GSEA is a computational protocol that seeks to get around the limitations listed above (20).

4 Notes

  1. 1.

    The sample preparation technique greatly limits the range of microarrays that can be used for a given study. Most translational studies begin with FFPE samples, while studies aimed at deciphering underlying molecular pathways might use cell lines as beginning material. Cell line-derived samples are invariably of higher quality than frozen tissue-derived samples, which in turn are of significantly higher quality than FFPE samples. While cell line-derived samples or frozen tissue-derived samples can be used directly as starting material for most commercially available arrays, FFPE material, on the other hand, suffers from having degraded and low-quality RNA. As a result, specialized microarray assays such as the cDNA-mediated annealing, selection, extension, and ligation (DASL) assay by Illumina must be used when working with FFPE samples. The DASL assay uses random priming in the cDNA synthesis, and therefore does not depend on an intact poly(A) tail for T7-oligo-d(T) priming.
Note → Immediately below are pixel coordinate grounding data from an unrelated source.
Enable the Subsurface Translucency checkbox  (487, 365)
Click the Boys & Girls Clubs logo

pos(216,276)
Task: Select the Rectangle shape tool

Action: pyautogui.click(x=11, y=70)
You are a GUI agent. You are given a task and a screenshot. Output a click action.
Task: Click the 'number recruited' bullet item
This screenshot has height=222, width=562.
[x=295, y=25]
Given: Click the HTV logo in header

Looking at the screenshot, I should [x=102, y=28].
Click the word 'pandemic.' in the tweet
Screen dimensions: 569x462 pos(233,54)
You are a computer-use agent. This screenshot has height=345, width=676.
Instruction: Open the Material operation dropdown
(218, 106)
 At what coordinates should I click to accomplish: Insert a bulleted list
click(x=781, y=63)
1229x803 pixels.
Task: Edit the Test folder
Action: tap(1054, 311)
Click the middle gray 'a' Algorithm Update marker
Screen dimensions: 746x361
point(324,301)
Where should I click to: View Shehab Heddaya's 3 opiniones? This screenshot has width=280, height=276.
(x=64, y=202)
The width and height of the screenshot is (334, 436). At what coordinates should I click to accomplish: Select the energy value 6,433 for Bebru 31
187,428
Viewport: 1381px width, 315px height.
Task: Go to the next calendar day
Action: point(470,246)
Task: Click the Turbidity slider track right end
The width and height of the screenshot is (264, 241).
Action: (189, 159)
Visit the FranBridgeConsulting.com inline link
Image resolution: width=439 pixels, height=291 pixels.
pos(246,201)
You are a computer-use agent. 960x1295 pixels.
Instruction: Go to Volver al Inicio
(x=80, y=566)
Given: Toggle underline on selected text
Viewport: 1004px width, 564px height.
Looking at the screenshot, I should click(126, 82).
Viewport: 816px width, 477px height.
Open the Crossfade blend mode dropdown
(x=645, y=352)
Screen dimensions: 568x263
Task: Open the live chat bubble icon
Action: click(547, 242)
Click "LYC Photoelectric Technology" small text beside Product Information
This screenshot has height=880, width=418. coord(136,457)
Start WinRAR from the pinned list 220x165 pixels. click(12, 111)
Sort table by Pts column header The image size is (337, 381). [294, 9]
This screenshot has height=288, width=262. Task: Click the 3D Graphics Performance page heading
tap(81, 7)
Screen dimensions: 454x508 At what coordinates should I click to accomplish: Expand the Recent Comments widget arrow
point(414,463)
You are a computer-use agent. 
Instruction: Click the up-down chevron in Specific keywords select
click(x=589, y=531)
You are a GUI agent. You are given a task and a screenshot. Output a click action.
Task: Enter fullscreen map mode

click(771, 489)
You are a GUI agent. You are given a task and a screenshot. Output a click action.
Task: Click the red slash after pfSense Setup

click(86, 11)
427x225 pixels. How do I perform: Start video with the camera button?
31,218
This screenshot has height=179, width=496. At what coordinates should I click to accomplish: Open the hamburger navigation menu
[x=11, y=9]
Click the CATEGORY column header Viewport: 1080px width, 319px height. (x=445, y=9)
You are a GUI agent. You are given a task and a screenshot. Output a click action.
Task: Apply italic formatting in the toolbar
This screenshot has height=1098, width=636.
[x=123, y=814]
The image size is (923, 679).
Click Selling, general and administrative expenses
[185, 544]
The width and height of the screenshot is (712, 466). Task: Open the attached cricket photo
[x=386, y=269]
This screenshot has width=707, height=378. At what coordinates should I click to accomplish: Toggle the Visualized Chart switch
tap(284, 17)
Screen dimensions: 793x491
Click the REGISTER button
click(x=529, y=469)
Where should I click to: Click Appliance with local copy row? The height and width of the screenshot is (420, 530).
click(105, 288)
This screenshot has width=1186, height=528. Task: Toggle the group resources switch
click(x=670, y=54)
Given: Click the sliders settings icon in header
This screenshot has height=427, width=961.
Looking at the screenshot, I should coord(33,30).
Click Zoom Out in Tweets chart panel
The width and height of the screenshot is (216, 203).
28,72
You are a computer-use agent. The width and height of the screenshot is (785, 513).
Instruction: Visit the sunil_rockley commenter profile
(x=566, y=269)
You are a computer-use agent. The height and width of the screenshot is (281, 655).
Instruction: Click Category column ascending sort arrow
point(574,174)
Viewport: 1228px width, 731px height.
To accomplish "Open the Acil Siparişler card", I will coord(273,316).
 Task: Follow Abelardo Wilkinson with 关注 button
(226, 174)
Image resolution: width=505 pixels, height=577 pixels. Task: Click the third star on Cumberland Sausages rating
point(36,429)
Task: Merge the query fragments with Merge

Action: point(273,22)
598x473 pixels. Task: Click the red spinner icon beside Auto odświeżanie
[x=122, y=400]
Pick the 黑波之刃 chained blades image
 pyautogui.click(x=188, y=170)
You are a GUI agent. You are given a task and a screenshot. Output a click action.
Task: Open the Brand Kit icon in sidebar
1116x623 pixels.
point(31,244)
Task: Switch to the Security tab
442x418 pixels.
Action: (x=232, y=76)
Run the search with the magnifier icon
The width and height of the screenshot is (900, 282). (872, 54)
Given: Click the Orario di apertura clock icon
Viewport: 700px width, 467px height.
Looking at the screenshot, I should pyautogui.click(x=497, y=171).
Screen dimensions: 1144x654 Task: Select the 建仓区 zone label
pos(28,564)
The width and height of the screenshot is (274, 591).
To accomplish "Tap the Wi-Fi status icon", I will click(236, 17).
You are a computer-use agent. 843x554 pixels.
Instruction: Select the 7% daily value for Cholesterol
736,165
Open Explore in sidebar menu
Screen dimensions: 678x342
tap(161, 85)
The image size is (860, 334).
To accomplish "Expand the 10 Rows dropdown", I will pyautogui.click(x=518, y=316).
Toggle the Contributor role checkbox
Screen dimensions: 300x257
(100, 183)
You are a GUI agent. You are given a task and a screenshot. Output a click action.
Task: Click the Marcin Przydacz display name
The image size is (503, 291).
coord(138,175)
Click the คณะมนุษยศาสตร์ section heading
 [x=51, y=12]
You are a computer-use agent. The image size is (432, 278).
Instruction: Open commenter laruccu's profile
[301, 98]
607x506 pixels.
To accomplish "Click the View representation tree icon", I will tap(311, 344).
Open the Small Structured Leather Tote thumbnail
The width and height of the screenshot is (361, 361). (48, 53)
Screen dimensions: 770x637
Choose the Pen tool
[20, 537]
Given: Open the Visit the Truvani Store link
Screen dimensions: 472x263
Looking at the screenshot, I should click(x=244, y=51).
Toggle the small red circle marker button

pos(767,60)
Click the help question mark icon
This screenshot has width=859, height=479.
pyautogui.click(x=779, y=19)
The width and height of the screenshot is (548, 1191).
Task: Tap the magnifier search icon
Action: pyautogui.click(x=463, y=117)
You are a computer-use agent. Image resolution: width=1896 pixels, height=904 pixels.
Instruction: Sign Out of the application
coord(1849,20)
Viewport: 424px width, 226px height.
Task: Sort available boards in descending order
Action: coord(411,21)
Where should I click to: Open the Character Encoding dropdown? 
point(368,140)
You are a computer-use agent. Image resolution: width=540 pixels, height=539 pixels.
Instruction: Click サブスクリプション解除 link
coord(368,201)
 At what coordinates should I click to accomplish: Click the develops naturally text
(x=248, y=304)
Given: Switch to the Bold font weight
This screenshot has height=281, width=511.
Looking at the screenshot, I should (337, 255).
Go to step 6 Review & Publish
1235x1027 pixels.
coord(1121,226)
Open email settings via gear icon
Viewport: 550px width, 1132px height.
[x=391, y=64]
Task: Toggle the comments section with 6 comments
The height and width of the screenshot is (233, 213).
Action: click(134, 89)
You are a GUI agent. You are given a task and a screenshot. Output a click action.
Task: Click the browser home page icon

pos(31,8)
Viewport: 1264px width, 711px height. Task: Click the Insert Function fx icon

In addition, the assay requires a relatively short target sequence of about 50 nucleotides for query oligonucleotide annealing, allowing the assay to perform well with significantly degraded RNAs (21).

  2. 2.

    The subsequent algorithms and software packages used for analysis are usually linked to the particular microarray of choice. However the underlying analysis strategies are common across software packages, and need to be chosen based on the type of statistical analysis deemed necessary to answer the questions posed by the researchers. Here we have presented in detail a prototypical microarray experimental workflow. Depending on sample type, microarray choice, and software used, readers must draw parallels or make choices based on their own unique research goals.